_PROVIDED RECORDS_
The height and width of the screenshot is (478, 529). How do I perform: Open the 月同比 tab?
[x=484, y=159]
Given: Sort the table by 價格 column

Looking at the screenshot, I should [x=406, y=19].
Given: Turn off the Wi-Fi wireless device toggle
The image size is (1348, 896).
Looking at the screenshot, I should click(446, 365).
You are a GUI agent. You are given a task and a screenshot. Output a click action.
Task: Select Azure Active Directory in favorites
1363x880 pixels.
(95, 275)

--

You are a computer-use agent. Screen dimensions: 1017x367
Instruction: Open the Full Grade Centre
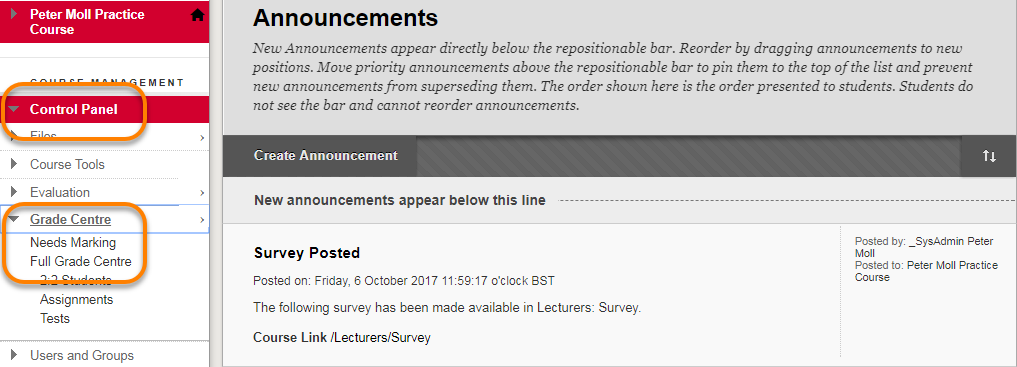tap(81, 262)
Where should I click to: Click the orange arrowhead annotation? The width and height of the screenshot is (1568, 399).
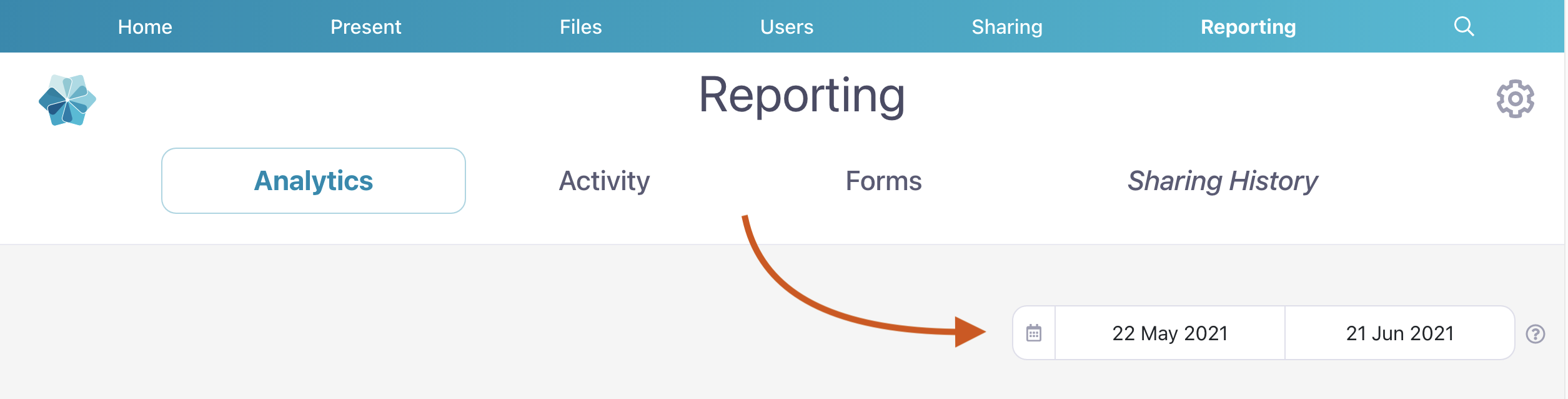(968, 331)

_EXERCISE DESCRIPTION_
Gather from the data above every line with the string "agent".

_RESULT OF THIS EXERCISE_
You are a GUI agent. You are given a task and a screenshot. Output a click action.
You are a computer-use agent. Screen dimensions: 1017x367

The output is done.